Ao contar a história de Rebecca, jovem de 32 anos, e seu marido Julian, de 34, que se dão muito bem e esperam a chegada de seu primeiro filho, o que se imagina, quando do parto de um menino saudável, é a coroação dessa felicidade. Mas é o oposto disso o que ocorre, quando se manifesta a reação de estranheza da mãe por seu bebê e se percebe o sofrimento dela.
Por meio do filme, vamos conhecendo a vivência dessa mulher acuada, com medo e culpa, com a pulsão de morte buscando ocupar o lugar da vida, convivendo com seus próprios impulsos agressivos ou suicidas. Tudo isso mostrado com sutileza, de forma contida, o que acentua a força do problema.

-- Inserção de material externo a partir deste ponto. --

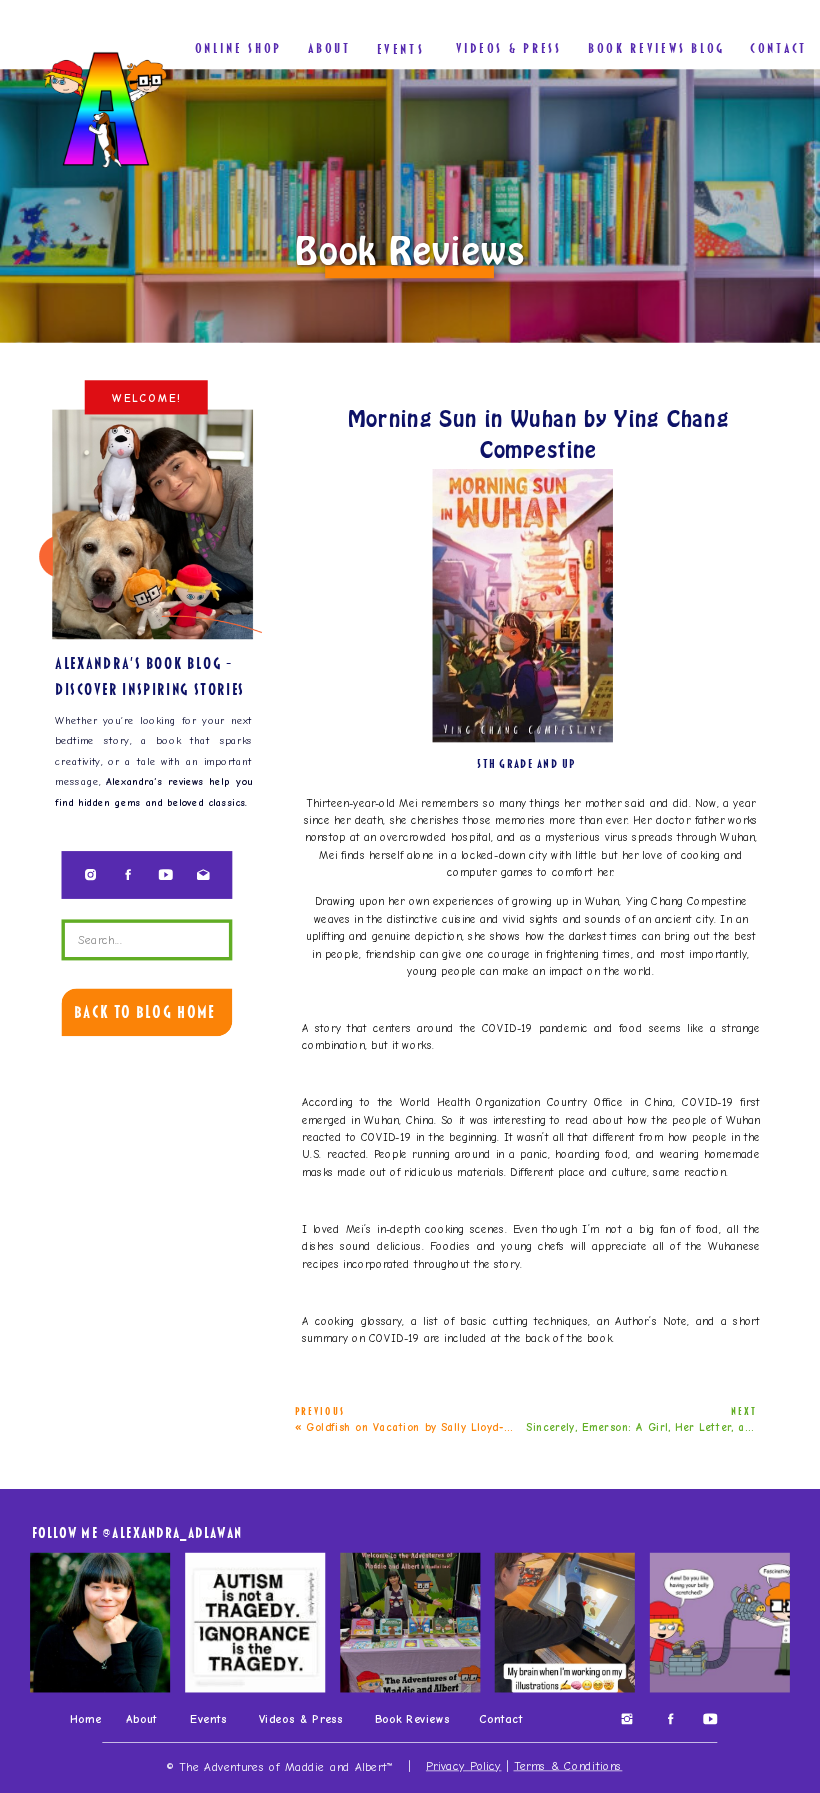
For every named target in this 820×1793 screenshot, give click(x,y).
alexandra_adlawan (177, 1532)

Quando tudo vira do avesso, a família se desintegra e a mãe pode ser vista como ameaça à criança. A gente entende o que a personagem sente, inclusive sua ambiguidade, mas os demais personagens da trama têm dificuldade de entender e sofrem com isso, ao mesmo tempo em que discriminam a vítima, que parece algoz também.
Mas há os inúmeros recursos dos profissionais de saúde, terapeutas de diversos enfoques, que poderão ajudá-la. O acesso a eles numa hora dessas é fundamental, assim como a mãe da mãe, que vem de longe para tentar entender, acolher e ajudar.

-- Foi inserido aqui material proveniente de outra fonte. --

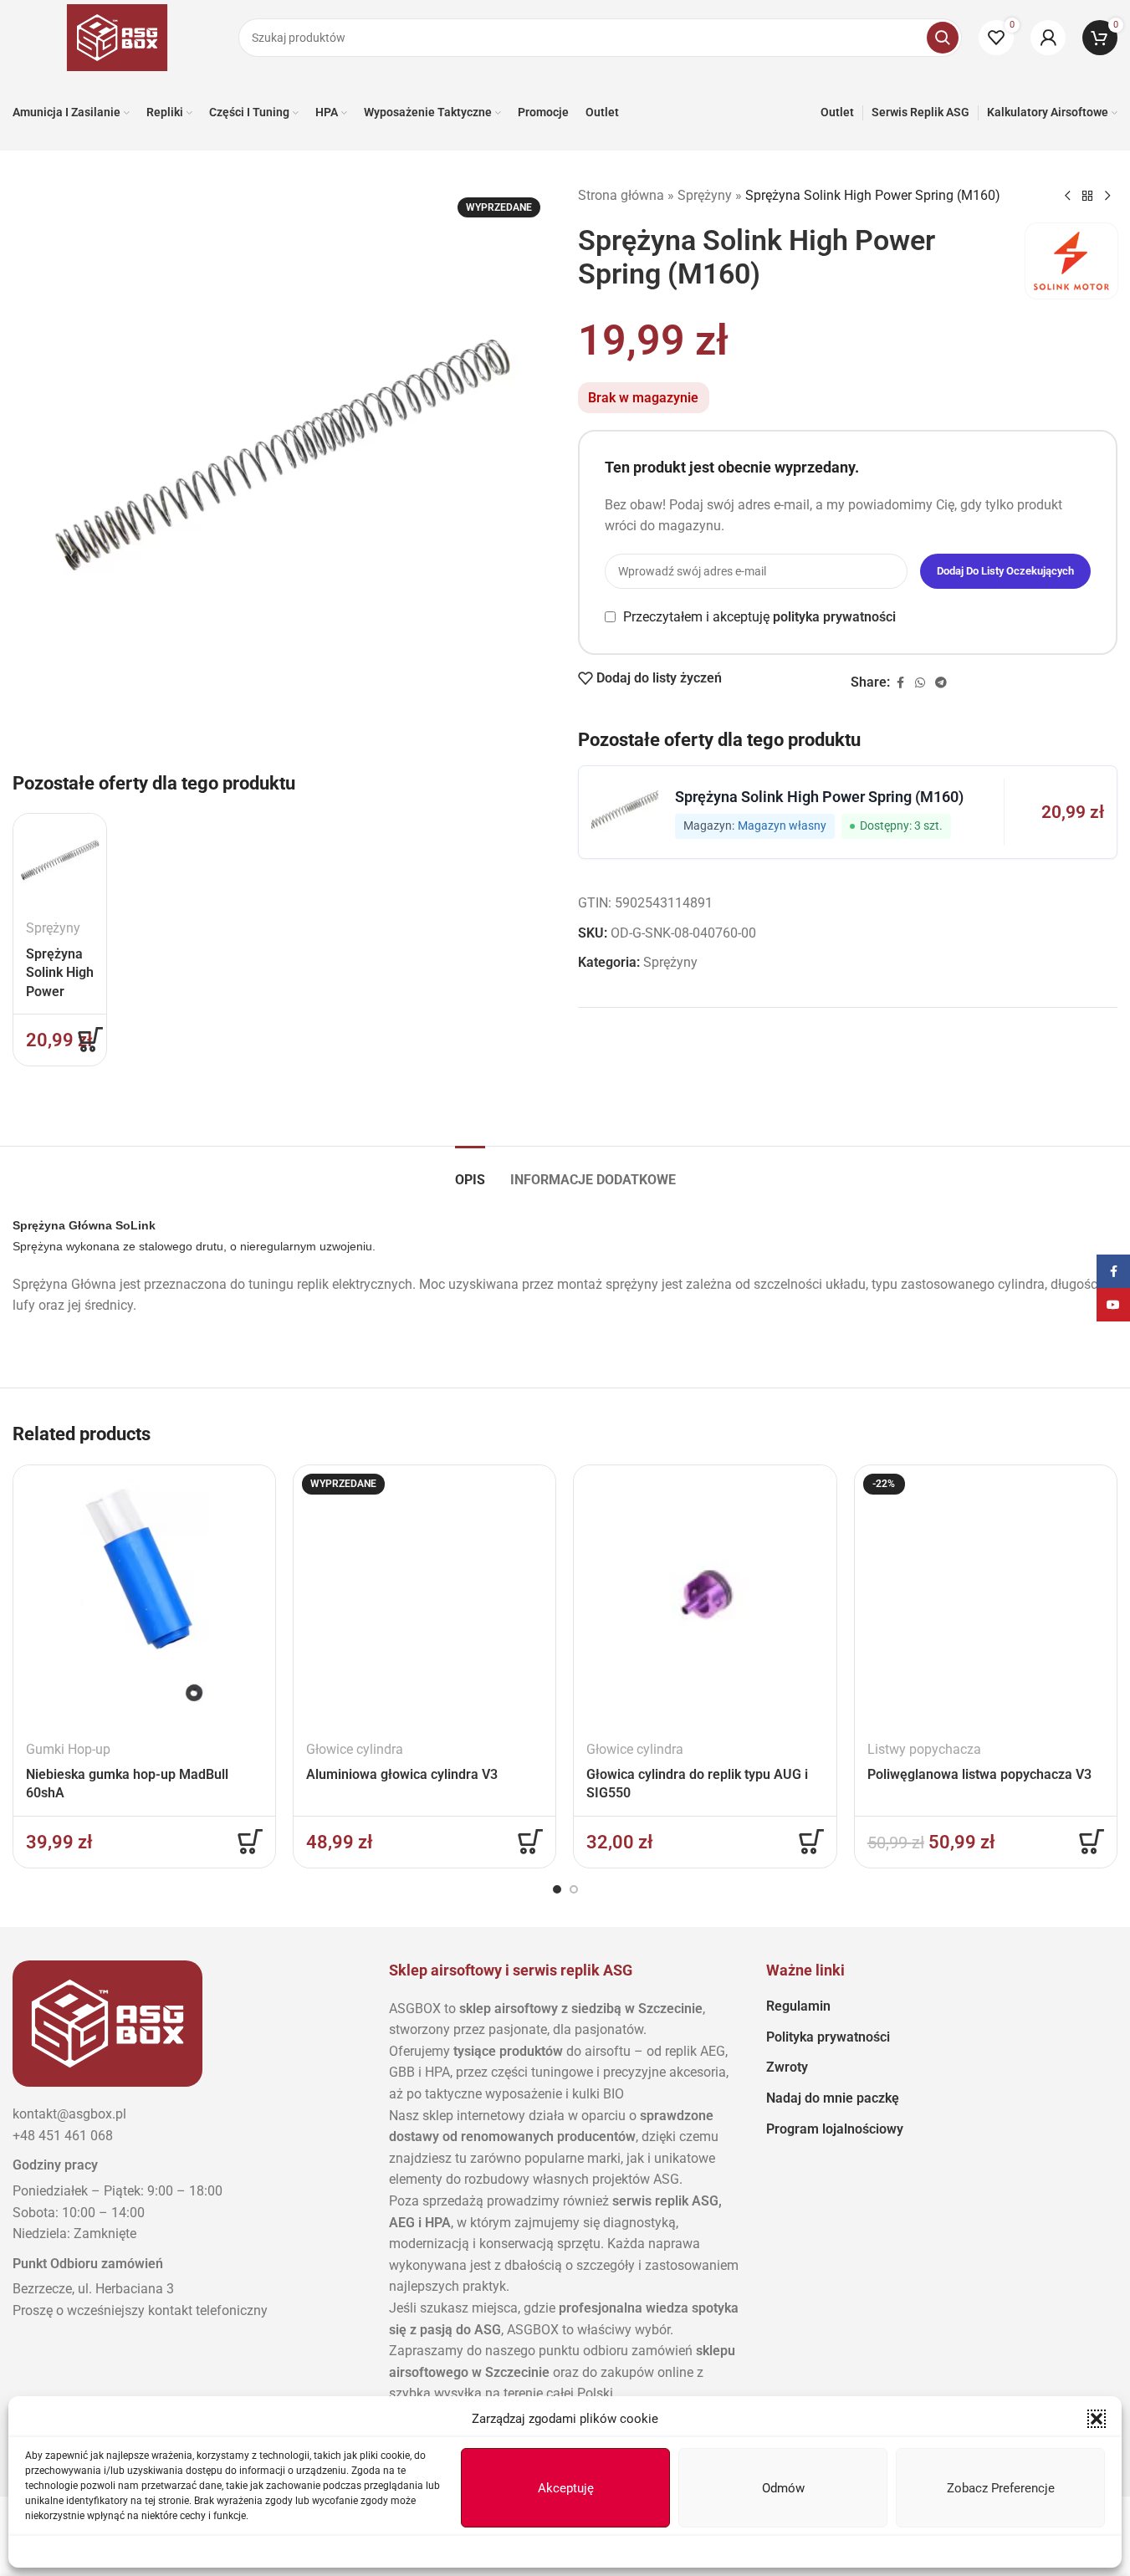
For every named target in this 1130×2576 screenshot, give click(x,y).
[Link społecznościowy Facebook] (900, 683)
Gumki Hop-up (68, 1749)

O tratamento é longo, difícil e penoso, às vezes. “O estranho em mim” nos mostra esse processo com esperança, mas com honestidade. Sem escamotear as dificuldades e sem glamourizar a sua gradual superação, sendo didático, até. O que é muito bom, já que uma das formas de superar tabus é se informar, conhecer o assunto, ser capaz de problematizá-lo. É possível aprender muito sobre a depressão pós-parto assistindo ao filme.
A diretora Emily Atef foi capaz de abordar o avesso da maternidade com sensibilidade, veracidade e humanismo, levando os espectadores a viver os conflitos e emoções que sua personagem vivia, ao enfrentar tal drama. É impossível ser indiferente a ela, deixar de se emocionar com os fatos que se sucedem, de refletir sobre eles. E também compreender o que acontece com todos os outros personagens que entram na história, em especial Julian.

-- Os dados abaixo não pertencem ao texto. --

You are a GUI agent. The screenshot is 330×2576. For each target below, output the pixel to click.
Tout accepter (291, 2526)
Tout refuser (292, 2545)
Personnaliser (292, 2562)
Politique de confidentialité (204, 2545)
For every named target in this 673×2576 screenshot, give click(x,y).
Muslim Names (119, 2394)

O filme foi exibido na 32ª. Mostra Internacional de Cinema de São Paulo, em outubro de 2008. Chega agora, em agosto de 2010, quase dois anos depois, às salas de exibição. Espero que chegue também ao DVD e seja visto e debatido por muita gente. É um filme que tem o que dizer, não tem medo de correr riscos e não se pauta pelo gosto do mercado. Corajoso, inovador e muito bem feito.